When the hyperbaric chamber closes, the patient will begin to feel the pressure and the only sensation or discomfort is that the ears are covered. This process will last 3 to 4 minutes and if they do not open continuously, it can hurt.
It is the same thing that happens when a person sinks in the pool or during ascent and descent inside an airplane. The outer ear is separated from the inner ear by a membrane called the eardrum, and with a small pressure difference between the two, the membrane stretches (inflates) and hurts.
The mechanism that our body has to avoid this discomfort is to compensate the internal pressure with the external pressure by opening the Eustachian tubes. When these ducts opens, the pressure that we have in the throat enters and equalize the external pressure with the internal one keeping the membrane that separates them straight.
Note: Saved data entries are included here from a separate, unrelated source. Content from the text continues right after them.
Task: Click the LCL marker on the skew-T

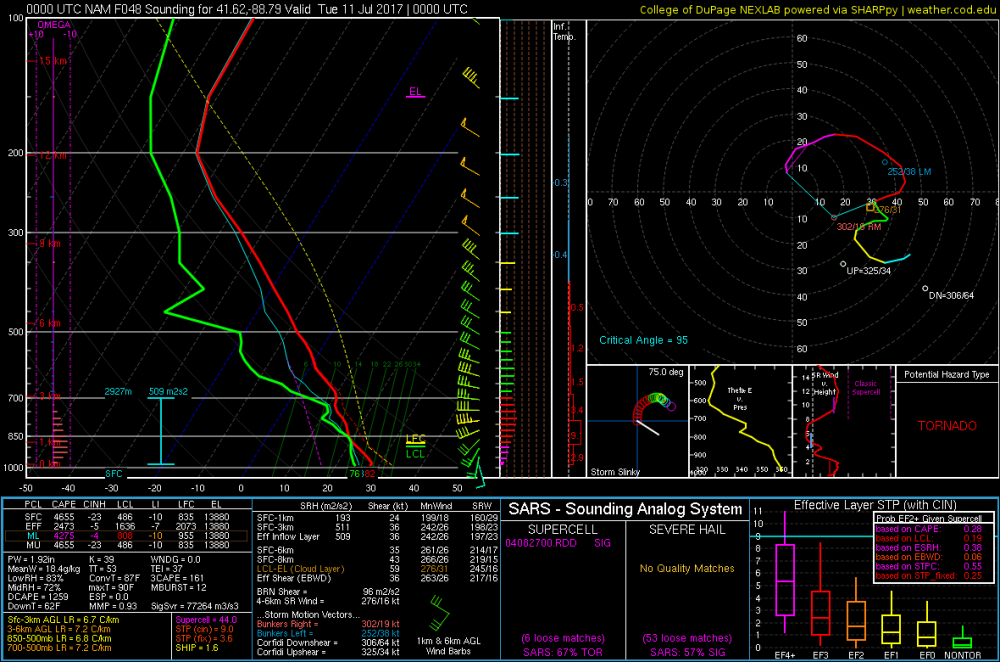Action: (x=415, y=454)
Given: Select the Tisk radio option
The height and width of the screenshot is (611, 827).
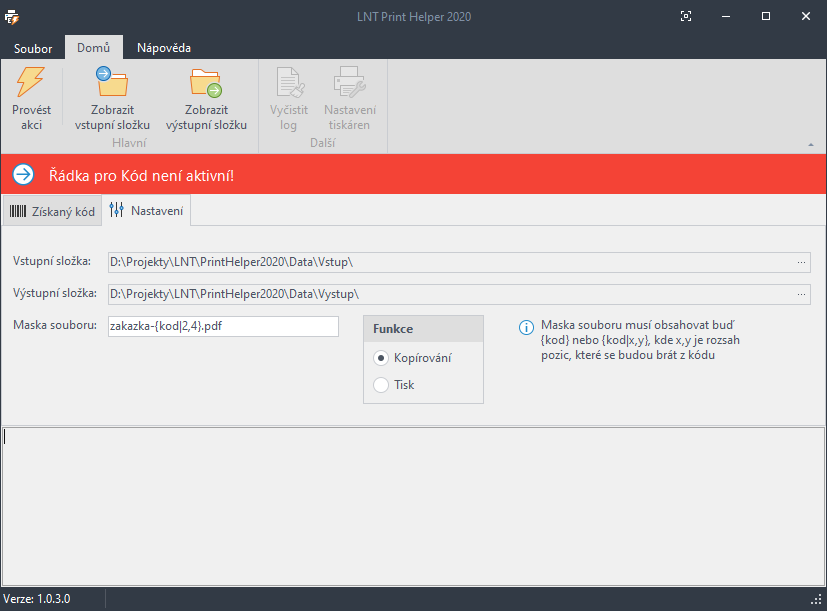Looking at the screenshot, I should pos(380,385).
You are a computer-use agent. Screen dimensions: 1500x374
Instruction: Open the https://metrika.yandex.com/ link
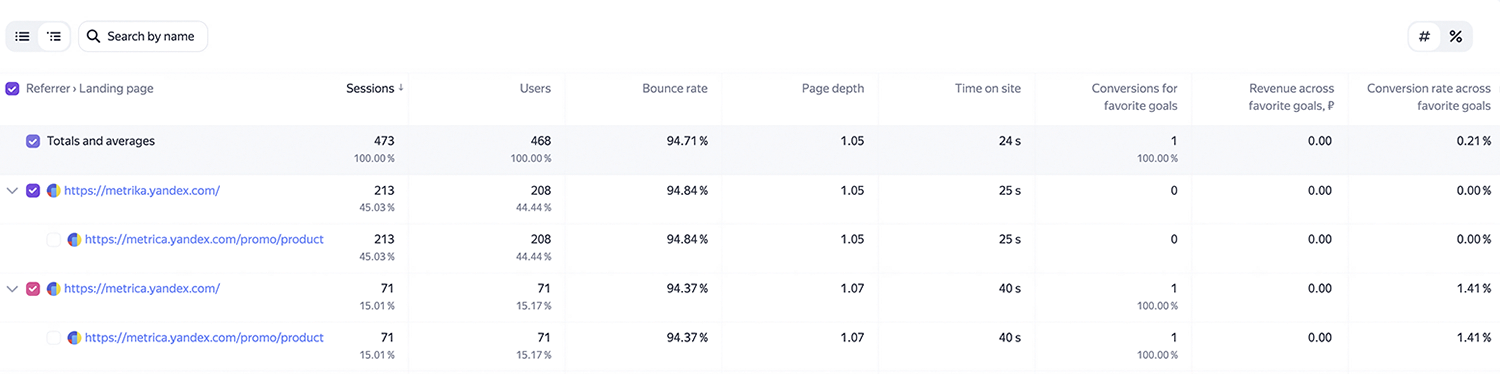tap(142, 190)
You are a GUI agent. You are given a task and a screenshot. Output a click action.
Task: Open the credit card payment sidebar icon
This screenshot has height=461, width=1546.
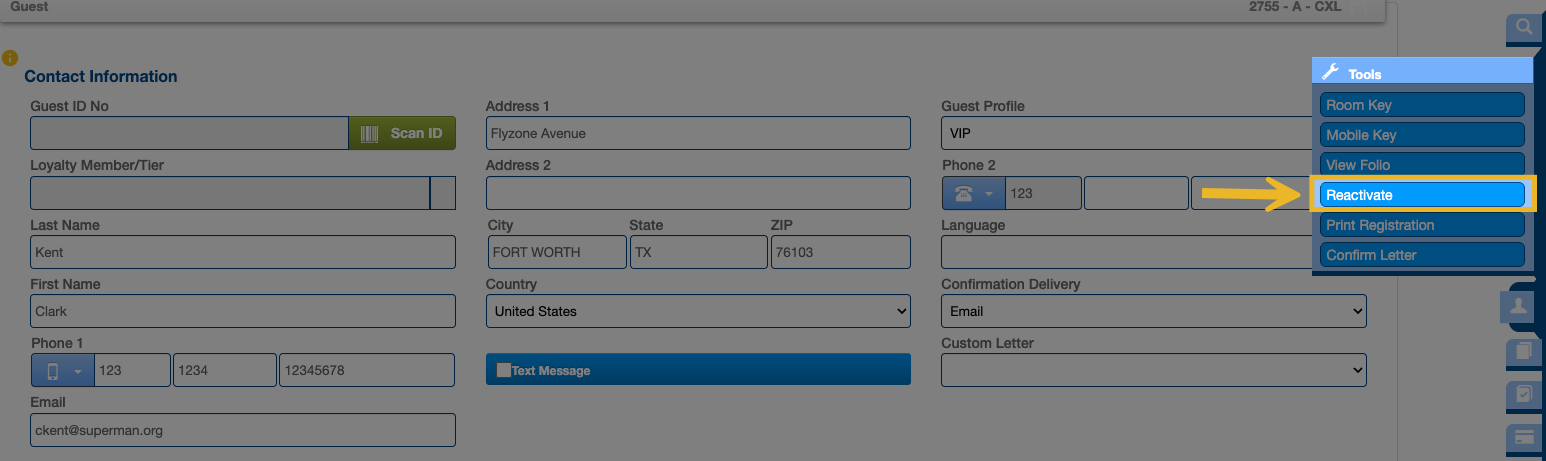(x=1524, y=437)

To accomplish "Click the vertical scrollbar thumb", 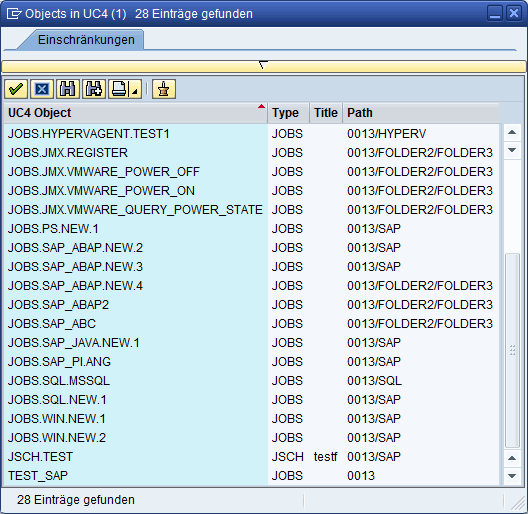I will point(512,351).
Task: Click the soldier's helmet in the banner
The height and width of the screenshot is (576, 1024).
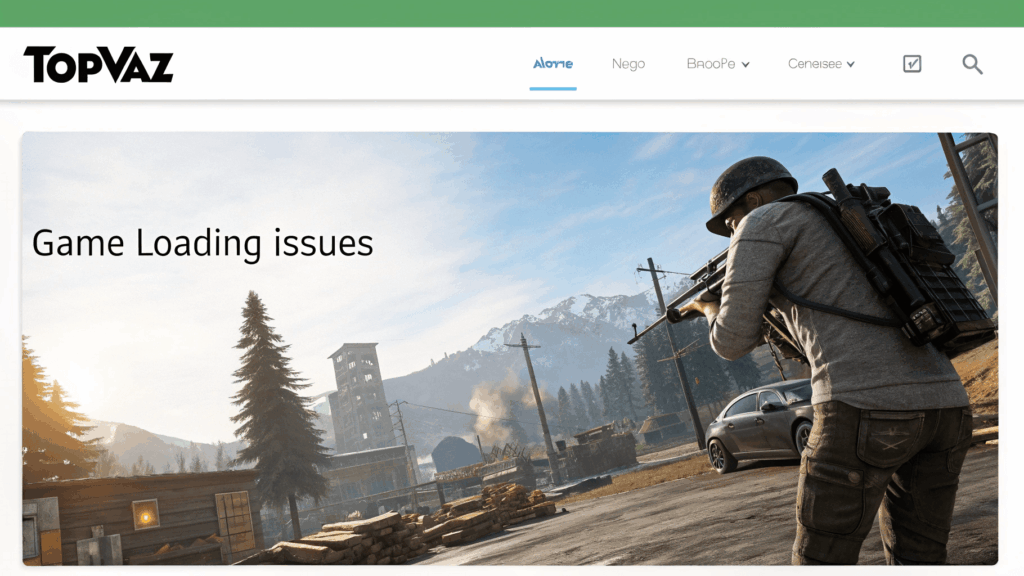Action: pos(751,187)
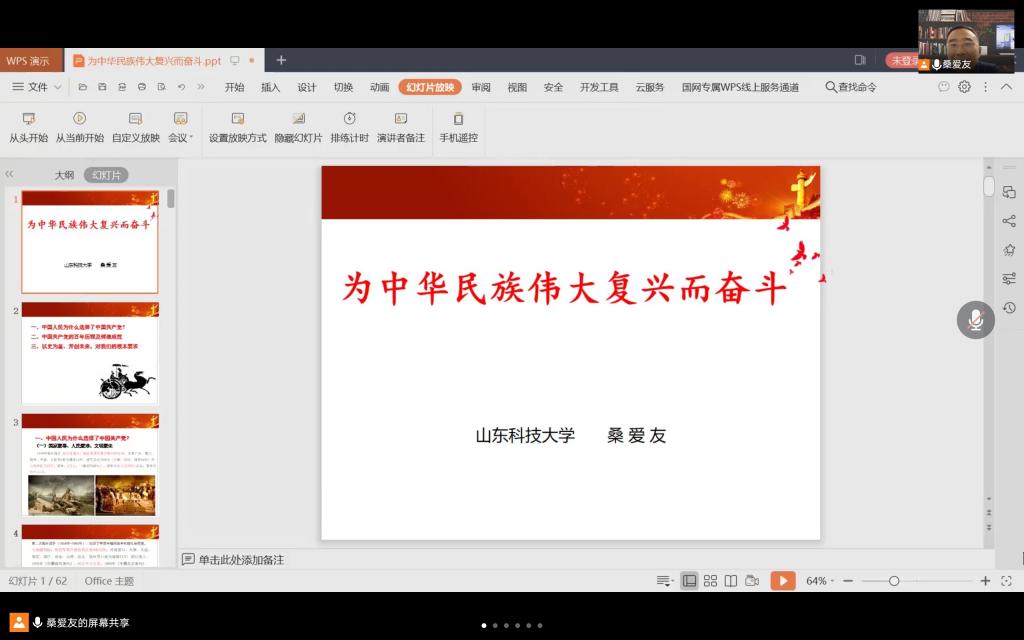Open 设置放映方式 slideshow settings

pos(238,127)
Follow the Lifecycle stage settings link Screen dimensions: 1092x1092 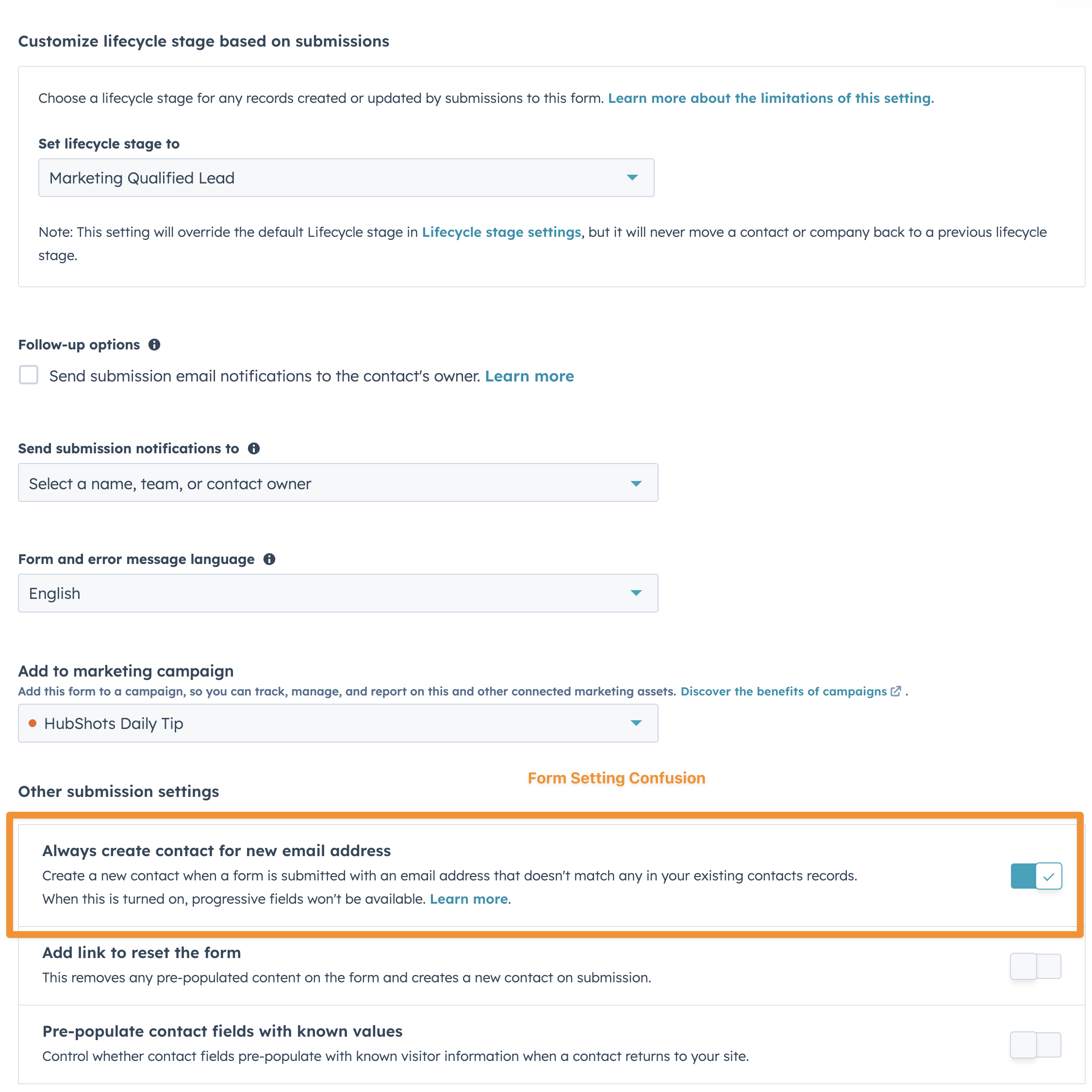[x=501, y=232]
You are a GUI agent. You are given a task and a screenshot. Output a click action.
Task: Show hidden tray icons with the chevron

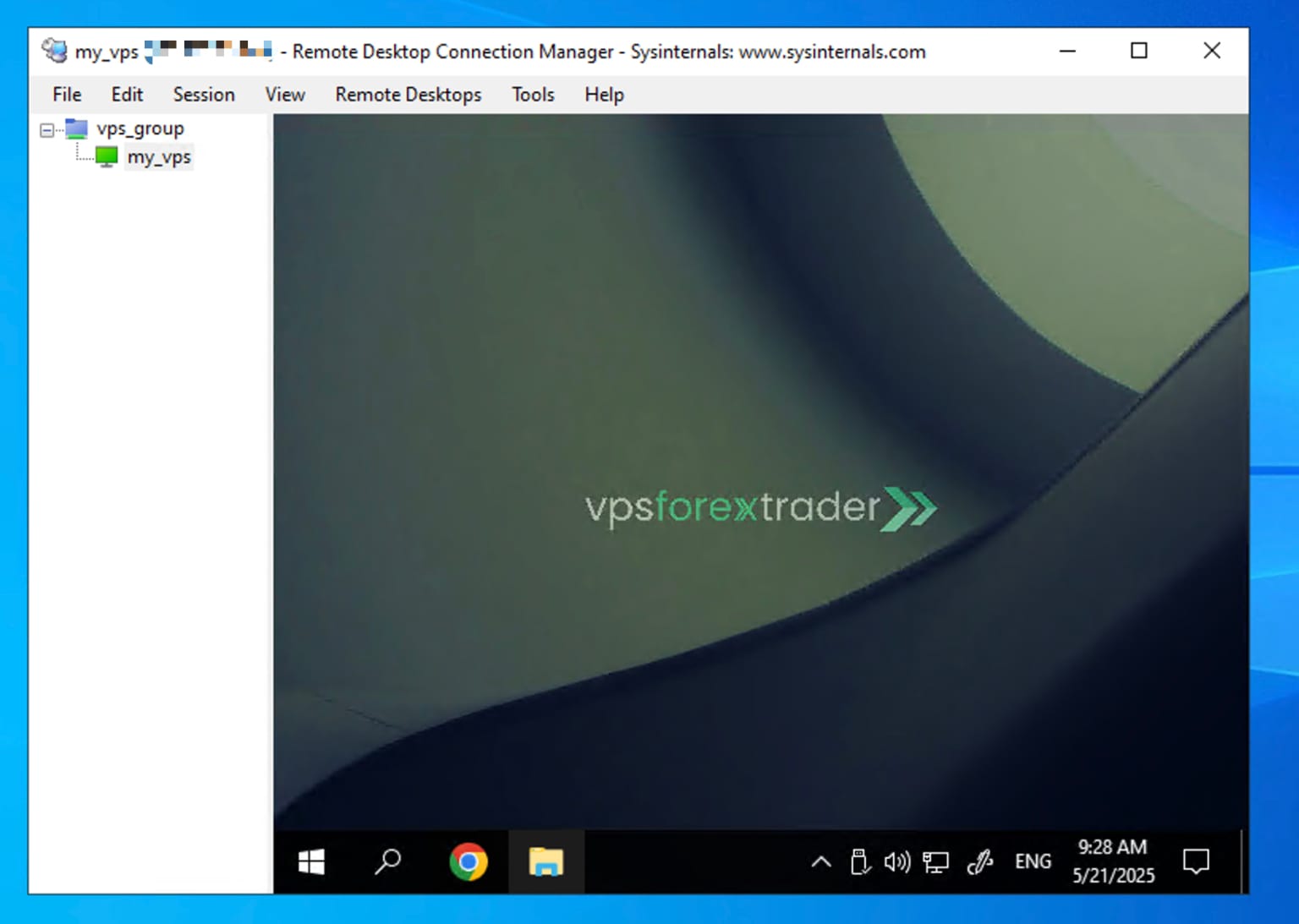pyautogui.click(x=819, y=861)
Some patients have these ducts closed or congested and can not be treated as it would generate pain. For this reason, if the patient is cold or congested, he is asked to get treatment when this condition ends. Many times the congestion is mild and with a little menthol the airways are opened. The opening of these compensation channels is facilitated.
If the patient needs help to compensate the ears the Valsalva maneuver is applied. It consists of covering the nose with the index finger and the thumb and with the closed mouth blowing with a slight pressure. With this maneuver, the patient will feel a slight noise in the ears that occurs when the air enters the eustachian ducts. This procedure must be done all the time every 15 seconds until the pressure rise in the cabin reaches the maximum.
At that time, it will not bother until the depressurization process begins, where the patient must carry out this maneuver again. Usually patients do this maneuver the 2 or 3 first sessions and then incorporate it and do not need to do it.
Some patients find it easier to swallow saliva, yawn or move the lower jaw with the mouth open from one side to the other. These movements also serve to unclog the Eustachian ducts. The operator has to watch the patient in his first and second session, telling him to compensate constantly.